#### WHAT TO WORK ON
Write out every record in full, keeping each character exactly as it is.

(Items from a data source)

*****

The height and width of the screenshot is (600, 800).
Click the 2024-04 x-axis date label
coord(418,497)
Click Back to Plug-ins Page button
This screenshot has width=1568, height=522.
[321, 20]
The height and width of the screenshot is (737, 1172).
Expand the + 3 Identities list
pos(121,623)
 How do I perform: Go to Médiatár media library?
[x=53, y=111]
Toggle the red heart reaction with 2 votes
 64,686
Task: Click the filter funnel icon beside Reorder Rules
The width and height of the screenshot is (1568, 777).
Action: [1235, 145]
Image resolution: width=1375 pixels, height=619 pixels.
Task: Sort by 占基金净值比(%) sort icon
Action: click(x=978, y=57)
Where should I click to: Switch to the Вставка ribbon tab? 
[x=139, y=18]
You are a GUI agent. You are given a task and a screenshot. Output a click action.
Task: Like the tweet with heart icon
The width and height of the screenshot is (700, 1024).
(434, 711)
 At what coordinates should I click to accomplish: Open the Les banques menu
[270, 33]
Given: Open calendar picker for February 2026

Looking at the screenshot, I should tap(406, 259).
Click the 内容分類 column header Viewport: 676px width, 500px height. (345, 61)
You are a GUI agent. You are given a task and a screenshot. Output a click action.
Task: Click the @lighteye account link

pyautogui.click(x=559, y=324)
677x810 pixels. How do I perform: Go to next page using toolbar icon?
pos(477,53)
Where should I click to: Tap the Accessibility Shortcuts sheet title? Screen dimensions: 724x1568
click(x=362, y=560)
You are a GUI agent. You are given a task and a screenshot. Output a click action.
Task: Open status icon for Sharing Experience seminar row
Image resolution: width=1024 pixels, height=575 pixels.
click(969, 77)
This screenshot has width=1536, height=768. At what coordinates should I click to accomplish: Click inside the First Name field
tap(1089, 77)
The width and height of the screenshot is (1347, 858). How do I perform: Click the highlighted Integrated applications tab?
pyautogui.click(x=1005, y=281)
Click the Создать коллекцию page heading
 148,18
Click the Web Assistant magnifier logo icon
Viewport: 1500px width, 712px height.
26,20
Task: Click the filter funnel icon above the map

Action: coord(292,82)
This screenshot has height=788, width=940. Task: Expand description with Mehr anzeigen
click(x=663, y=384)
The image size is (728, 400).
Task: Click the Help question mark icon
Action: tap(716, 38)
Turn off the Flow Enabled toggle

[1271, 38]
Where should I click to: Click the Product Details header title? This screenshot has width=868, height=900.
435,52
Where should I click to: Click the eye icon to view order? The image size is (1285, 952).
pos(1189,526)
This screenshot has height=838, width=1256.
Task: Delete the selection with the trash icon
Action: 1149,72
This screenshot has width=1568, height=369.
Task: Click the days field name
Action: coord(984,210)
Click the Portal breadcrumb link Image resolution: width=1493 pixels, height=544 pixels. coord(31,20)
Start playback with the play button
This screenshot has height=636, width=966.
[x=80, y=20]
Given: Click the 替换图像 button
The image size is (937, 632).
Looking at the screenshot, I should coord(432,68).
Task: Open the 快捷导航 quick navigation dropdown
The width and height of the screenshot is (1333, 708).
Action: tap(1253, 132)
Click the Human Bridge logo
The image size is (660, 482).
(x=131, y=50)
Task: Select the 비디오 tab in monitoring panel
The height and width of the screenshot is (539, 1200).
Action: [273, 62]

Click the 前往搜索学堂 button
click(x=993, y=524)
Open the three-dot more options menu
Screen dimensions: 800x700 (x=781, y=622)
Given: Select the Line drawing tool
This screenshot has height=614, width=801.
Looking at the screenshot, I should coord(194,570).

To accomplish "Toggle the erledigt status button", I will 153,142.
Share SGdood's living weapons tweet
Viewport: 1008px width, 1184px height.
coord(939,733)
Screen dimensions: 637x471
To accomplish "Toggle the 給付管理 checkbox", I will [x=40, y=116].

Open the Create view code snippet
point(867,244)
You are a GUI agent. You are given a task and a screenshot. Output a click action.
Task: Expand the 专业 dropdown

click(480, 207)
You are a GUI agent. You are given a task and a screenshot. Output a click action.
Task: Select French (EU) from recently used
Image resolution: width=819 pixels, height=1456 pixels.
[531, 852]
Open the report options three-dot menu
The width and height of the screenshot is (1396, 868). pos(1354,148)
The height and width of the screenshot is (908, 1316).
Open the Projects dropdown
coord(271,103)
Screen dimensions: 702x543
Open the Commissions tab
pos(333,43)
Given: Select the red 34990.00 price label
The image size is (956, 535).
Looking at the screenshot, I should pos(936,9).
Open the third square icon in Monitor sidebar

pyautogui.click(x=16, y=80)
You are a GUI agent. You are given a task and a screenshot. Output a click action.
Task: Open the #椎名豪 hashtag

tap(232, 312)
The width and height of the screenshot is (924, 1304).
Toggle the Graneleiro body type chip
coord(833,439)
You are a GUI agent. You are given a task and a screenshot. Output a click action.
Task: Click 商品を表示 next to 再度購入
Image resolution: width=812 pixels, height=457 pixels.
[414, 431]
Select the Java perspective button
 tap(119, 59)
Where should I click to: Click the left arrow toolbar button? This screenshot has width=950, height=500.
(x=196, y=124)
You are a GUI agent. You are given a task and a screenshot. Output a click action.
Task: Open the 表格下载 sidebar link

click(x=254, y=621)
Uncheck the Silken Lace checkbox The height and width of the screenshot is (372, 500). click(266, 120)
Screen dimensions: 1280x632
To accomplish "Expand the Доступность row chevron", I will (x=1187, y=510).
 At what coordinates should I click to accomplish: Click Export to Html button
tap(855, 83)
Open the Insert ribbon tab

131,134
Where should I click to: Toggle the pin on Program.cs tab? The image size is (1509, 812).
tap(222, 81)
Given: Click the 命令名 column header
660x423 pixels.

*****

#### TASK ANSWER
The height and width of the screenshot is (600, 800).
Click the 2024-04 x-axis date label
coord(418,497)
Click Back to Plug-ins Page button
This screenshot has width=1568, height=522.
[321, 20]
The height and width of the screenshot is (737, 1172).
Expand the + 3 Identities list
pos(121,623)
 How do I perform: Go to Médiatár media library?
[x=53, y=111]
Toggle the red heart reaction with 2 votes
 64,686
Task: Click the filter funnel icon beside Reorder Rules
The width and height of the screenshot is (1568, 777).
Action: [1235, 145]
Image resolution: width=1375 pixels, height=619 pixels.
Task: Sort by 占基金净值比(%) sort icon
Action: click(x=978, y=57)
Where should I click to: Switch to the Вставка ribbon tab? 
[x=139, y=18]
You are a GUI agent. You are given a task and a screenshot. Output a click action.
Task: Like the tweet with heart icon
The width and height of the screenshot is (700, 1024).
(434, 711)
 At what coordinates should I click to accomplish: Open the Les banques menu
[270, 33]
Given: Open calendar picker for February 2026

Looking at the screenshot, I should tap(406, 259).
Click the 内容分類 column header Viewport: 676px width, 500px height. (345, 61)
You are a GUI agent. You are given a task and a screenshot. Output a click action.
Task: Click the @lighteye account link

pyautogui.click(x=559, y=324)
677x810 pixels. How do I perform: Go to next page using toolbar icon?
pos(477,53)
Where should I click to: Tap the Accessibility Shortcuts sheet title? Screen dimensions: 724x1568
click(x=362, y=560)
You are a GUI agent. You are given a task and a screenshot. Output a click action.
Task: Open status icon for Sharing Experience seminar row
Image resolution: width=1024 pixels, height=575 pixels.
click(969, 77)
This screenshot has width=1536, height=768. At what coordinates should I click to accomplish: Click inside the First Name field
tap(1089, 77)
The width and height of the screenshot is (1347, 858). How do I perform: Click the highlighted Integrated applications tab?
pyautogui.click(x=1005, y=281)
Click the Создать коллекцию page heading
 148,18
Click the Web Assistant magnifier logo icon
Viewport: 1500px width, 712px height.
26,20
Task: Click the filter funnel icon above the map

Action: coord(292,82)
This screenshot has height=788, width=940. Task: Expand description with Mehr anzeigen
click(x=663, y=384)
The image size is (728, 400).
Task: Click the Help question mark icon
Action: tap(716, 38)
Turn off the Flow Enabled toggle

[1271, 38]
Where should I click to: Click the Product Details header title? This screenshot has width=868, height=900.
435,52
Where should I click to: Click the eye icon to view order? The image size is (1285, 952).
pos(1189,526)
This screenshot has height=838, width=1256.
Task: Delete the selection with the trash icon
Action: 1149,72
This screenshot has width=1568, height=369.
Task: Click the days field name
Action: coord(984,210)
Click the Portal breadcrumb link Image resolution: width=1493 pixels, height=544 pixels. coord(31,20)
Start playback with the play button
This screenshot has height=636, width=966.
[x=80, y=20]
Given: Click the 替换图像 button
The image size is (937, 632).
Looking at the screenshot, I should coord(432,68).
Task: Open the 快捷导航 quick navigation dropdown
The width and height of the screenshot is (1333, 708).
Action: tap(1253, 132)
Click the Human Bridge logo
The image size is (660, 482).
(x=131, y=50)
Task: Select the 비디오 tab in monitoring panel
The height and width of the screenshot is (539, 1200).
Action: [273, 62]

Click the 前往搜索学堂 button
click(x=993, y=524)
Open the three-dot more options menu
Screen dimensions: 800x700 (x=781, y=622)
Given: Select the Line drawing tool
This screenshot has height=614, width=801.
Looking at the screenshot, I should coord(194,570).

To accomplish "Toggle the erledigt status button", I will 153,142.
Share SGdood's living weapons tweet
Viewport: 1008px width, 1184px height.
coord(939,733)
Screen dimensions: 637x471
To accomplish "Toggle the 給付管理 checkbox", I will [x=40, y=116].

Open the Create view code snippet
point(867,244)
You are a GUI agent. You are given a task and a screenshot. Output a click action.
Task: Expand the 专业 dropdown

click(480, 207)
You are a GUI agent. You are given a task and a screenshot. Output a click action.
Task: Select French (EU) from recently used
Image resolution: width=819 pixels, height=1456 pixels.
[531, 852]
Open the report options three-dot menu
The width and height of the screenshot is (1396, 868). pos(1354,148)
The height and width of the screenshot is (908, 1316).
Open the Projects dropdown
coord(271,103)
Screen dimensions: 702x543
Open the Commissions tab
pos(333,43)
Given: Select the red 34990.00 price label
The image size is (956, 535).
Looking at the screenshot, I should pos(936,9).
Open the third square icon in Monitor sidebar

pyautogui.click(x=16, y=80)
You are a GUI agent. You are given a task and a screenshot. Output a click action.
Task: Open the #椎名豪 hashtag

tap(232, 312)
The width and height of the screenshot is (924, 1304).
Toggle the Graneleiro body type chip
coord(833,439)
You are a GUI agent. You are given a task and a screenshot. Output a click action.
Task: Click 商品を表示 next to 再度購入
Image resolution: width=812 pixels, height=457 pixels.
[414, 431]
Select the Java perspective button
 tap(119, 59)
Where should I click to: Click the left arrow toolbar button? This screenshot has width=950, height=500.
(x=196, y=124)
You are a GUI agent. You are given a task and a screenshot. Output a click action.
Task: Open the 表格下载 sidebar link

click(x=254, y=621)
Uncheck the Silken Lace checkbox The height and width of the screenshot is (372, 500). click(266, 120)
Screen dimensions: 1280x632
To accomplish "Expand the Доступность row chevron", I will (x=1187, y=510).
 At what coordinates should I click to accomplish: Click Export to Html button
tap(855, 83)
Open the Insert ribbon tab

131,134
Where should I click to: Toggle the pin on Program.cs tab? The image size is (1509, 812).
tap(222, 81)
Given: Click the 命令名 column header
660x423 pixels.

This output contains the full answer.